* **PROBLEM STATEMENT**
Carry on the passage about the two stories in Exodus chapter four, starting right after its last sentence.

* **TEXT PASSAGE**
----

There are two stories in Exodus chapter four that grab our attention.
The first is the one folks usually teach. God called Moses to deliver Israel from Egypt. Moses, however, has lost his confidence. Forty years earlier, in the prime of his life, he could slay dragons. There was nothing he couldn’t do – so he thought. Believing that surely, if he killed an Egyptian, all Israel would make him their leader and follow him to the promised land, he committed murder.
No one followed.
Now, at age eighty, Moses is so insecure he has to ask permission from his father-in-law to leave town. When God calls, Moses offers a multitude of excuses. God listens patiently, then says “do what I tell you!”
Moses learned, as Jonah would centuries later, that when God bids you do a thing, it is easier to do it than to refuse.
Not a bad lesson for our own time.
The second story gets nearly no play in Bible class. Moses had not circumcised his boys, and for that failure, God determined to kill him.

----

* **EXTRACTED DATA**
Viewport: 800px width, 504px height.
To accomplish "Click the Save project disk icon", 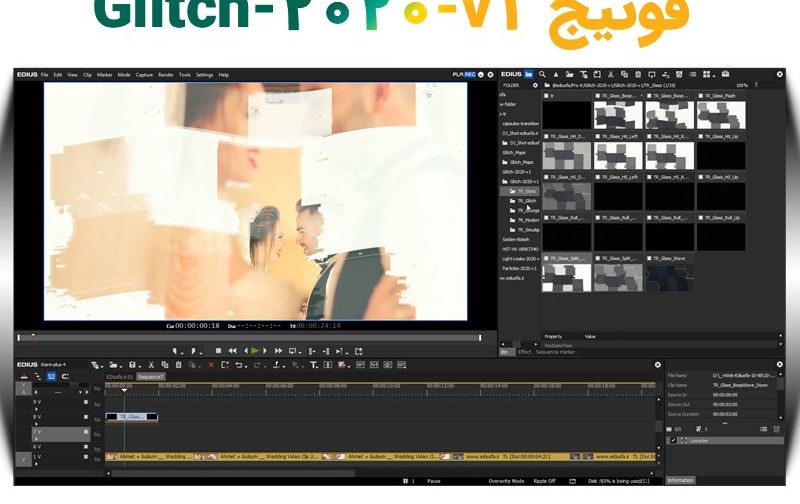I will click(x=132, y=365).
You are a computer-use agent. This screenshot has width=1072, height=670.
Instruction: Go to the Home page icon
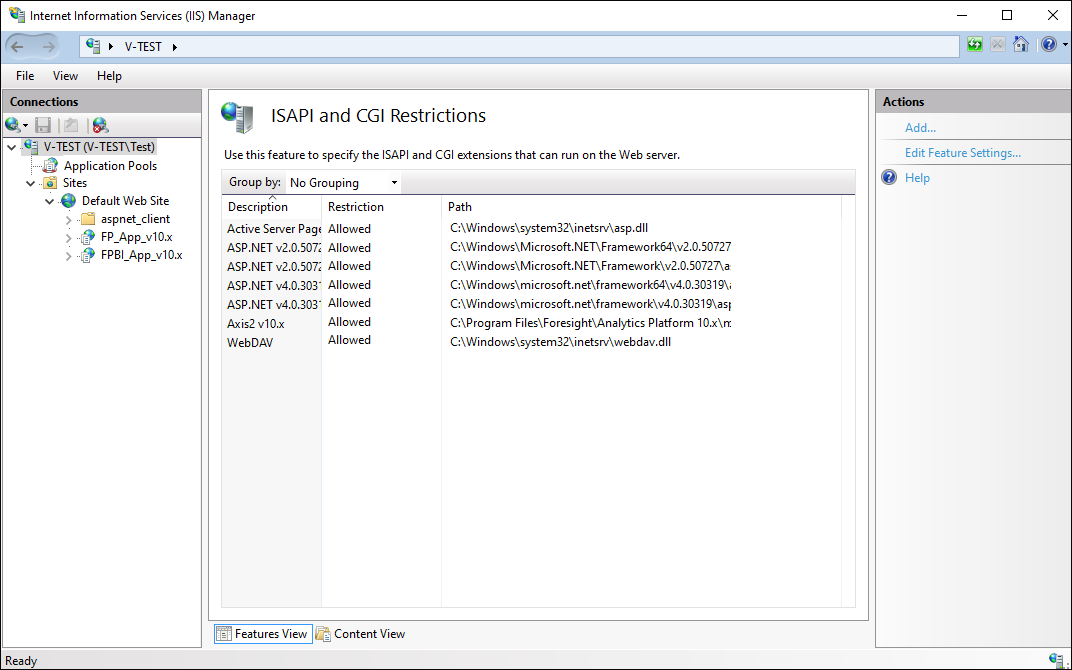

----

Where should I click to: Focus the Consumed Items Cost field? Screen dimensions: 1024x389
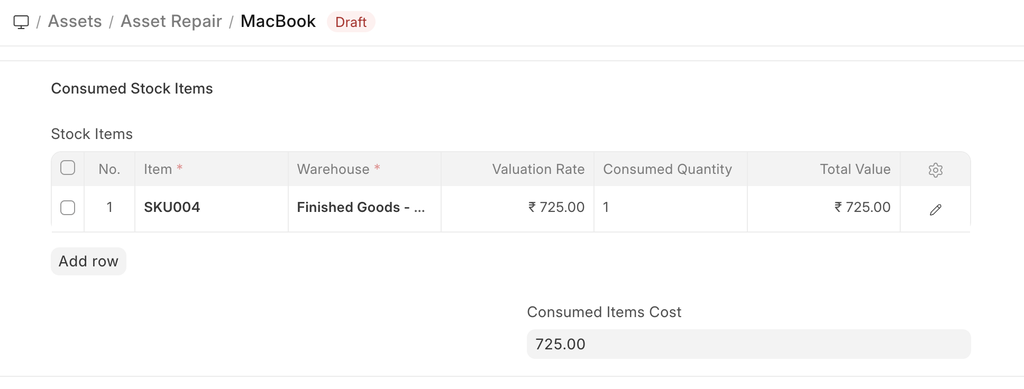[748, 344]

----

* **TASK OUTPUT**
However you feel about circumcision, it was a divinely appointed mark to identify God’s people, required at a specific time for all the male descendants of Abraham. Moses had lived so long among the pagans that not even the most basic mark of his family was upon them.
Why would God kill Moses for this?
Because when God requires something, God is serious about the requirement. It really doesn’t matter how humans feel about it; their feelings do not negate the requirements of God. neither does their understanding – or lack of it.
I think the point of both stories is the same: When God bids us to do something, obedience is not optional, an important point at the beginning of the Exodus story.